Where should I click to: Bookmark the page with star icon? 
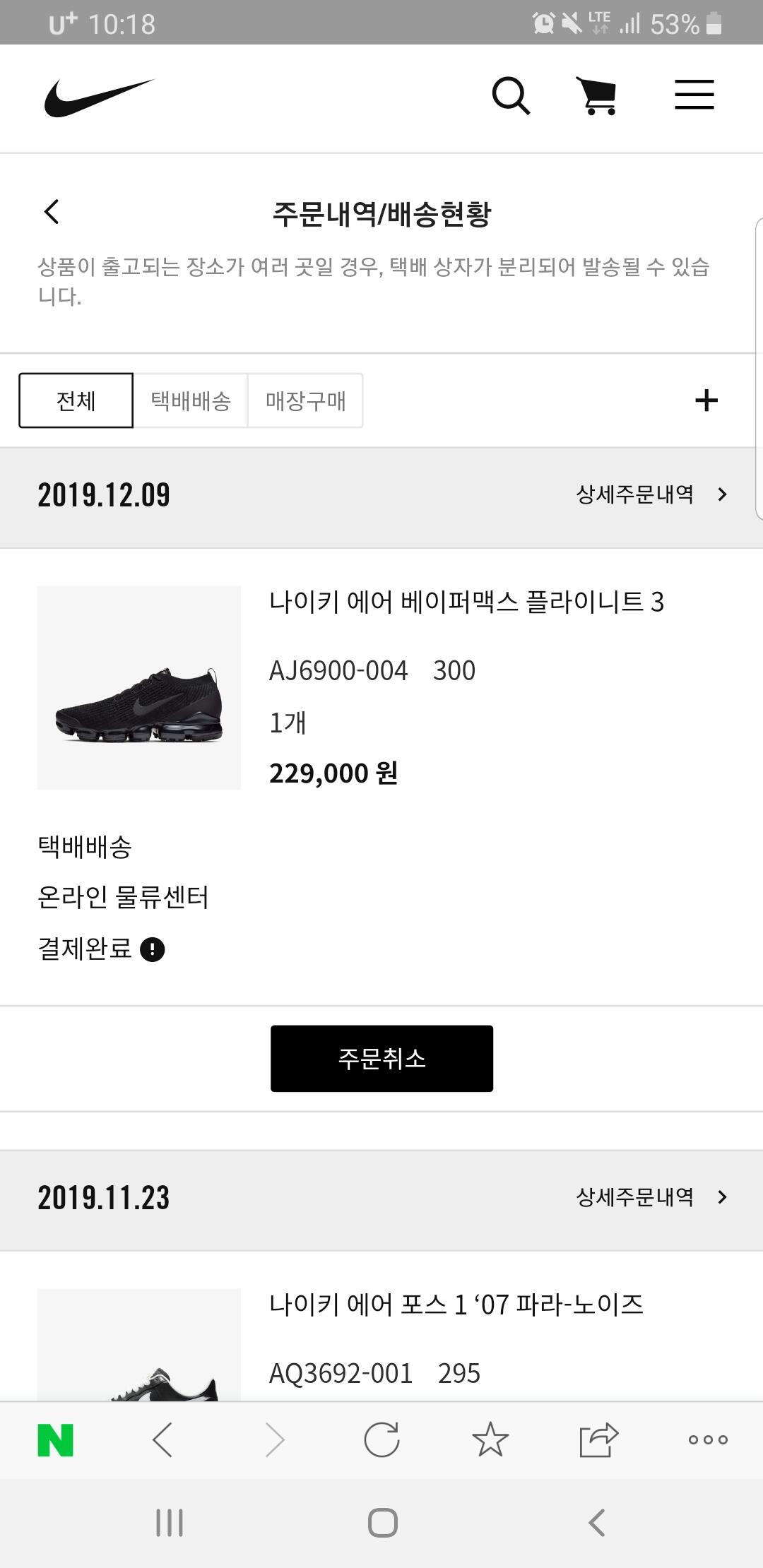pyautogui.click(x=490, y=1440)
--
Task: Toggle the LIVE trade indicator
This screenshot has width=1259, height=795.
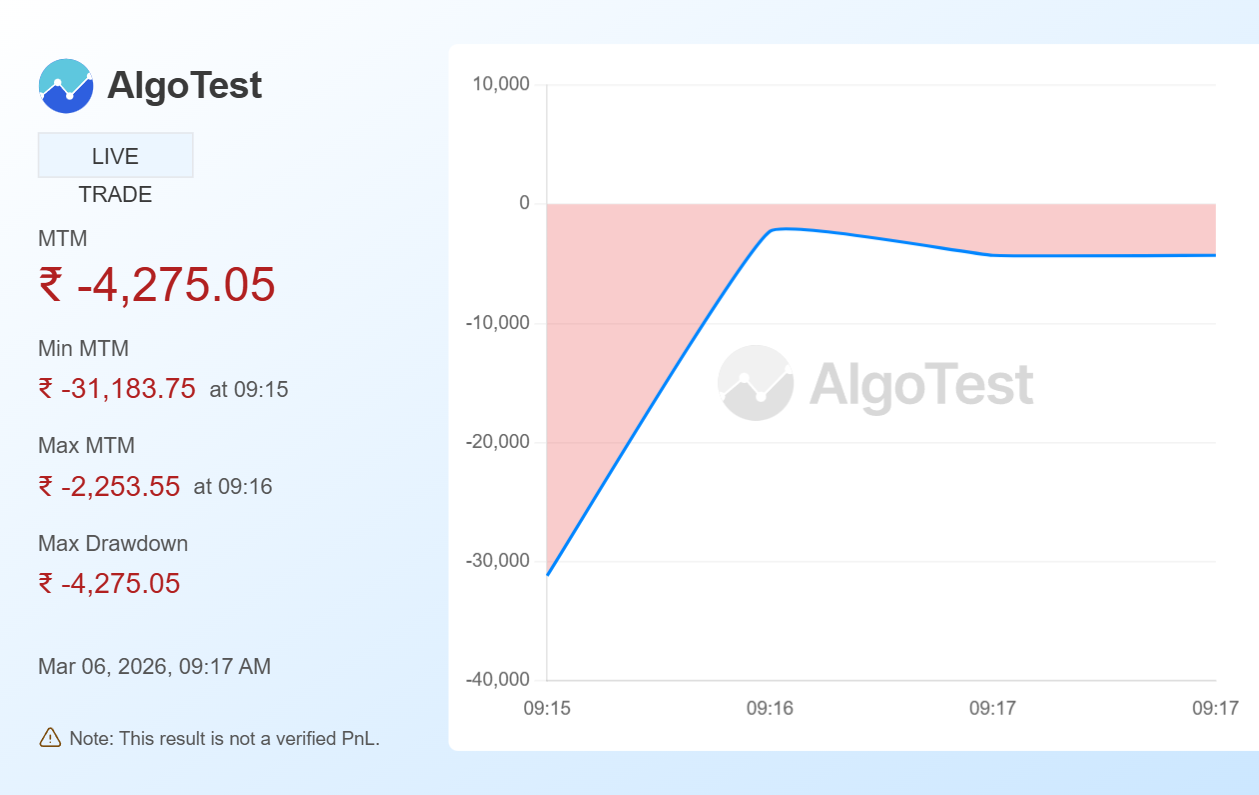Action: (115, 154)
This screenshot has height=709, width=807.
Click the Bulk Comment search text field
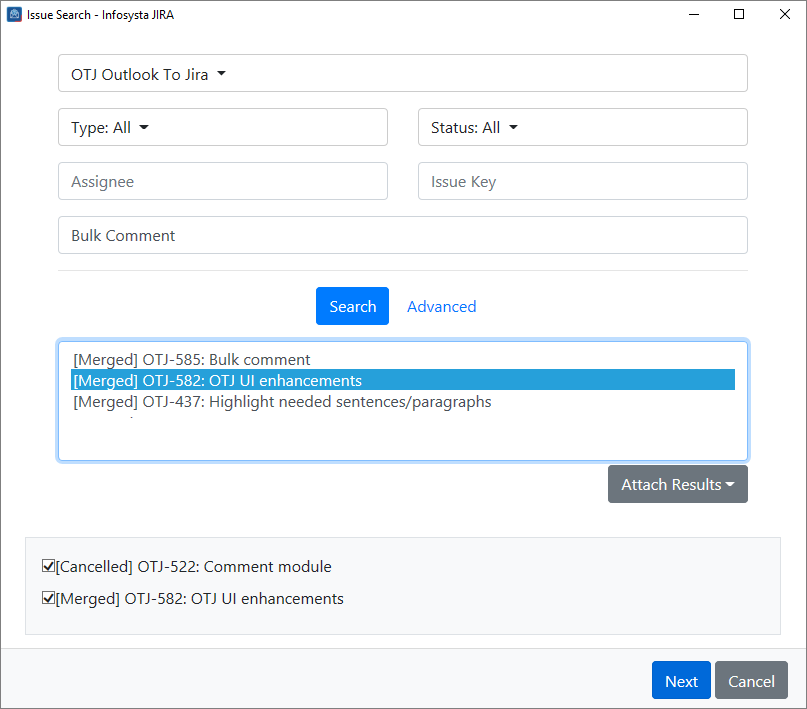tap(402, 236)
...
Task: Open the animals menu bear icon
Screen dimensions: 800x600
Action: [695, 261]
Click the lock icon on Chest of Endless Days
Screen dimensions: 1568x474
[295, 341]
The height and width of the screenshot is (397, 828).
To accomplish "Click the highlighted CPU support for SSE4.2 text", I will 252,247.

• _Problem details_: Would you please show every line of the material above that includes the string "Task"?

• _Written answer_:
Task: Toggle the LIVE trade indicator
Task: Open the animals menu bear icon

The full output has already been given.